And a Normal Grey Cockatiel named BB who came home with me on 5/20/2016.
I have been a two-bird parront for over thirty years. When Smokey passed away at age twenty-five ( she was with me for 24.5 years) I was heart broken :( and so was Amy..and Amy had been with Smokey and I for all those years since he was 4 months old. However,Smokey was an extremely jealous African Grey who wanted nothing to do with Amy,going as far as to torment Amy by sneaking up from behind,pulling Amys tail to make him scream,then run back home laughing about it. One time they went beak-to-beak making kissy sounds and Amy let out a blood curling scream..Smokey BIT Amys tongue,requiring FIVE stitches :eek: That was the last time I let Smokes get anywhere near Amy.
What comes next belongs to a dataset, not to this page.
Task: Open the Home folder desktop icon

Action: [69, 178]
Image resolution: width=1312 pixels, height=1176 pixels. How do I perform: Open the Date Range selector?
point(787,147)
After Smokey passed away,both Amy and I were devastated. Amy just sat for days and days in his house,only to come down from his perch for a bit of food and water and I became extremely despondent. However Amy was the one I was concerned about and after weeks went by he got us out of our funk.
Then Jonesy comes in. My friends brother had a Goffin 'too he needed to rehome and heard I had lost Smokey so I adopted that little beady-eye'd so-and-so. Amy and Jones got along fantastically!! playing on Amys house top playpen. One night my then girlfriend and I were playing cribbage at the kitchen table..Jonesy on my shoulder and Amy on Arleen's shoulder. All of a sudden Jonesy walks down my shoulder,walks across the table,jumps over the cribbage board and climbs up Arleen's shoulder to Amy. Arleen's eyes grew :eek:,wondering what was going to happen! Amy go beak-to-beak making kissy noises,preens Jonesy's hat,Jonesy turns around and climbs back down Arleen's arm,walks across the kitchen table jumping over the board and climbs back up my arm to my shoulder!! Arleen and I look at each other like WTH just happened! We think Jonesy just wanted to introduce himself LOL.
Sadly,about a year later I had to rehome Jonesy myself. Something just snapped in that head of his. He went from a very friendly,silly,lovable dude to a monster over night..SCREAMING constantly from when he awoke to long after bed time...and he became a flesh eating dinosaur..MINE!! drawing blood at every chance he got.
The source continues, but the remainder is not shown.